### Reading passage
The United States and Japan shifted gears as a result of the USSR’s encroachment in what had been the ‘exclusive domain’ of western powers and Japan, an effort aided by the collapse of the Soviet Union shortly thereafter.[18] In 1985, the United States established the Pacific Islands Conference of Leaders (PICL) that has met triennially and in 1987, the United States ratified a fisheries treaty with sixteen Pacific Island parties. The U.S. Secretary of State described this treaty in 2017 as ‘a cornerstone of our relations with the Pacific Island region for approximately three decades.’[19] Japan also launched a diplomatic offensive. Foreign Minister Kuranari’s 1987 policy speech delivered in Suva (the first visit by someone of that office to the Pacific islands) became known as the Kuranari Doctrine and pledged to double aid to the region, elevating Japan’s presence as a regional actor.[20] Both the United States and Japan became founding dialogue partners of the South Pacific Islands Forum (now the Pacific Islands Forum) in 1989. Japan founded the Pacific Islands Economic Center in Tokyo in 1996. A year later, it launched the Triennial Pacific Islands Leaders Meeting (PALM) that has held eight regional summits since, the latest of which was held in Iwaki, Fukushima Prefecture in 2018.[21]

The significant shifts in Pacific Island geopolitics are clearly evident by tracking the rhetoric and commitments from Japan in PALM meetings from 1997 to 2018. From 2006, the fervent engagement of China across the Pacific, as well as the ongoing impact of the War on Terrorism, signaled a multiplicity of challenging circumstances that the United States and Japan had to navigate.[22] This situation has only become increasingly acute since. In 2018, U.S. and Japanese grand strategies became more interwoven and were articulated as the Free and Open Indo-Pacific (FOIP) which were premised on alliances with like-minded nations, especially with the democracies of India, Australia, and New Zealand.[23]

It should be stressed that the Japanese and U.S. shift to an Indo-Pacific grand strategy has not been embraced by PICs. As Samoan Prime Minister, Tuilaepa Sailele Malielegaoi, expressed the Pacific position that “the ‘Free and Open Indo-Pacific strategy’ [that] is being advocated and pursued leaves us with much uncertainty. For the Pacific, there is a real risk of privileging ‘Indo’ over the ‘Pacific’.” He added that ‘there has been a reluctance to engage in open discussions on the issue and to share information to assist us in decision making.’[24] This wariness about recent U.S. and Japanese reframing of the Pacific Ocean (as well as by key allies like Australia) was underscored by the Secretary General of the Pacific Islands Forum, Dame Meg Taylor, who stated that:

“Very little has been written and published from a Pacific Islands perspective and [they have] rarely featured in the discussions except from a perspective of vulnerability to China’s influence and therefore as a part of the Indo-Pacific that needs to be ‘secured’ by and for external partners.”[25]

She stated that the two key questions for the ‘Forum Family’ are “How does the Pacific maintain and strengthen its own strategic autonomy?” and “How do we ensure our regional priorities are neither undermined through the breaking of our Pacific solidarity, nor appropriated by the narratives of others not of our region?”[26] The disconnect between the United States and Japanese regional outlook and that of the ‘Blue Pacific’ nations is a matter still needing resolution.

### Set of tasks
• 1. According to the passage on Pacific Island geopolitics, why did the United States and Japan shift gears in their approach to the region? Answer in one to three sentences.
• 2. Answer these questions using the passage on Pacific Island geopolitics:
(a) In what year did the United States establish the Pacific Islands Conference of Leaders, and how often has it met?
(b) Where and in what year was the latest PALM summit held?
(c) Who was the Secretary General of the Pacific Islands Forum?
The entries that come next are separate material and are not part of the passage on Pacific Island geopolitics.

### Given information
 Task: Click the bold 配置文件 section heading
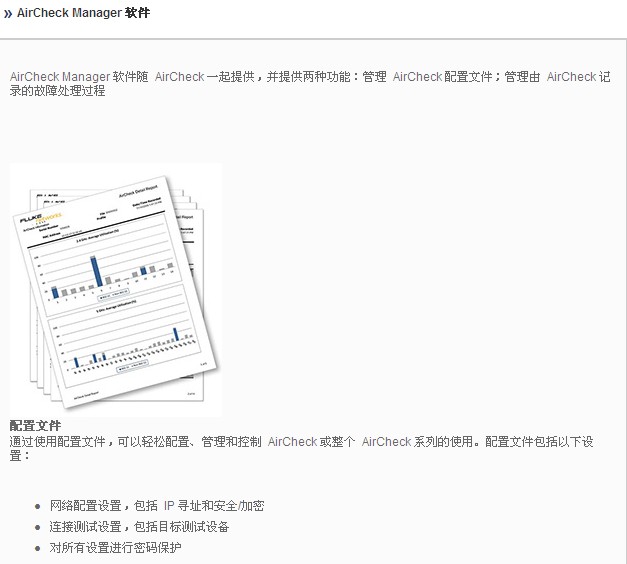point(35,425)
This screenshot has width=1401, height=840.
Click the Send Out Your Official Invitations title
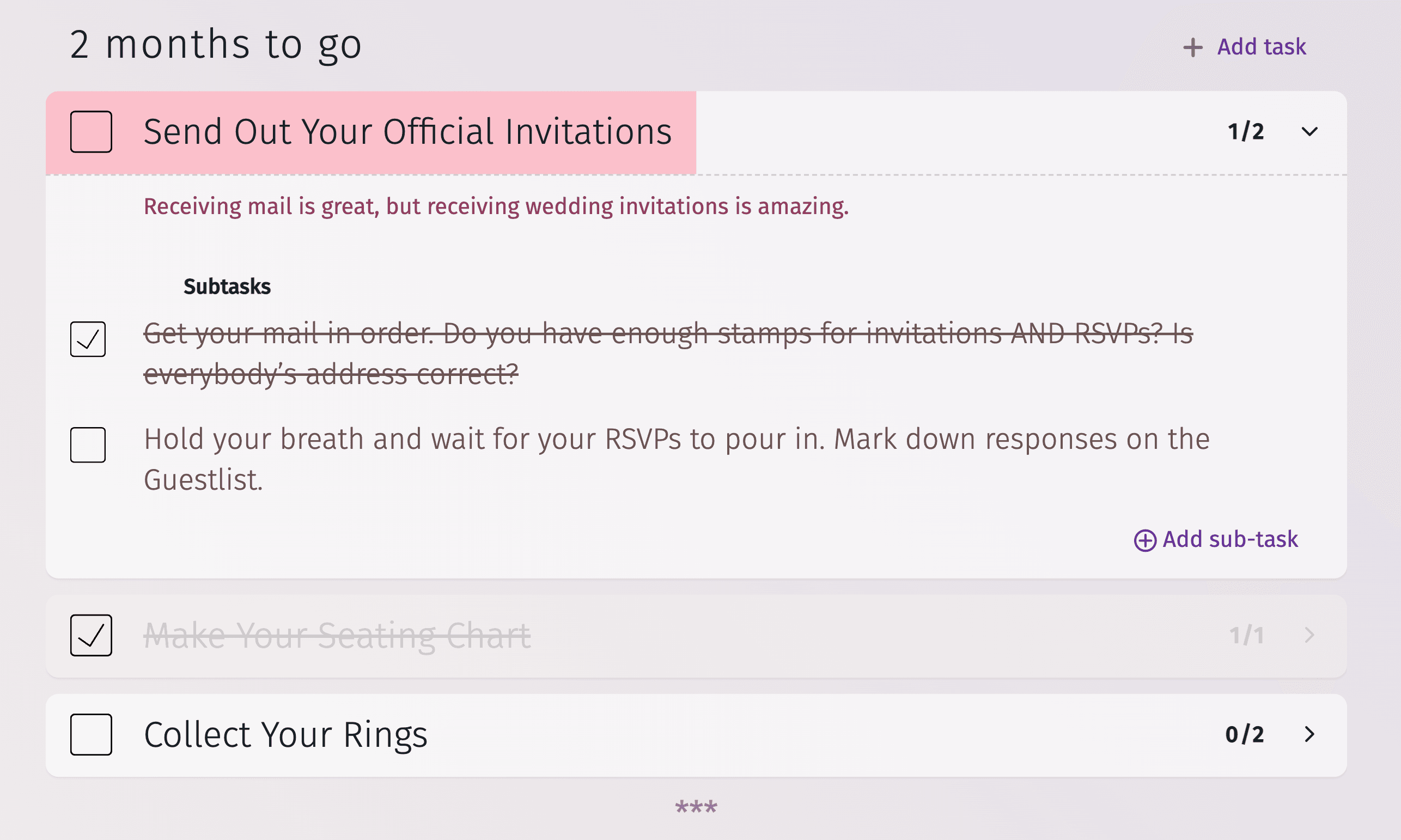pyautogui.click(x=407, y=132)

### Answers to the problems
• 1. They shifted gears because the USSR had encroached on what had been the "exclusive domain" of western powers and Japan. The collapse of the Soviet Union shortly afterward aided that effort.

• 2.
(a) The United States established it in 1985, and it has met triennially.
(b) It was held in Iwaki, Fukushima Prefecture, in 2018.
(c) Dame Meg Taylor was the Secretary General.